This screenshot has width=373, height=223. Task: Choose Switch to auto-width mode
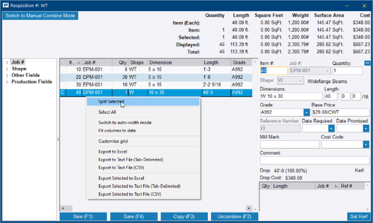(x=125, y=123)
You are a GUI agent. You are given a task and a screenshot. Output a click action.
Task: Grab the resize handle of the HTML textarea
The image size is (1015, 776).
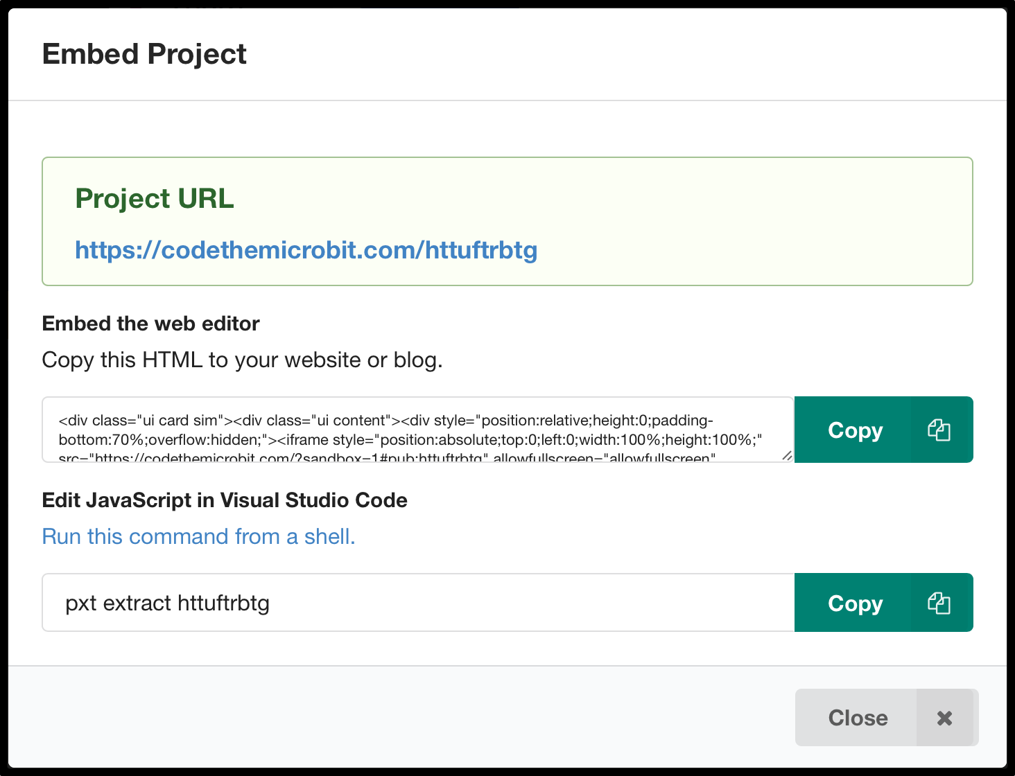click(x=787, y=456)
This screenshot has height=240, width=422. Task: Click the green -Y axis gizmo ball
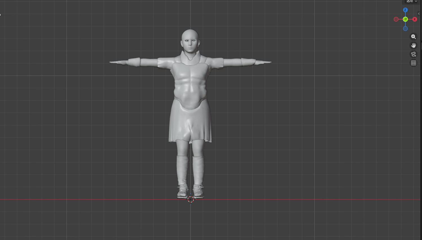405,19
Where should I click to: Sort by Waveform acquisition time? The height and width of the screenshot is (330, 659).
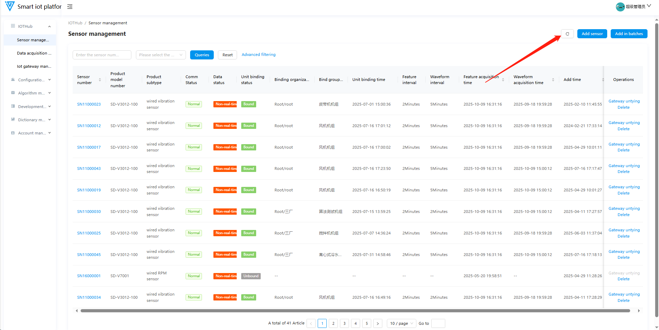point(553,80)
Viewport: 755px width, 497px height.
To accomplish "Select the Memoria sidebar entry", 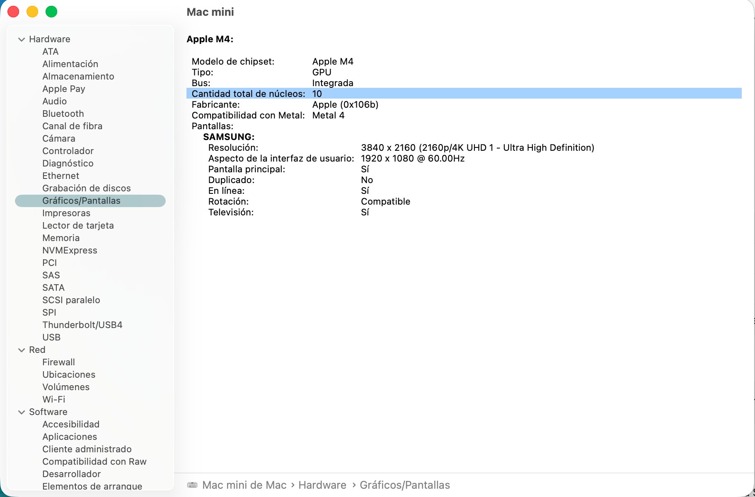I will [x=61, y=238].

++++++

EXERCISE REQUIREMENTS:
An exact copy is needed of only the lines from the top of the material through the line with "Viewport: 755px width, 497px height."; no pictures belong in it.

OUTPUT:
This screenshot has width=373, height=223. Task: Choose Switch to auto-width mode
(x=125, y=123)
You are a GUI agent. You are given a task and a screenshot. Output a click action.
Task: Grab the resize handle of the HTML textarea
The image size is (1015, 776).
click(x=787, y=456)
This screenshot has height=240, width=422. Task: Click the green -Y axis gizmo ball
405,19
Where should I click to: Sort by Waveform acquisition time? The height and width of the screenshot is (330, 659).
point(553,80)
Viewport: 755px width, 497px height.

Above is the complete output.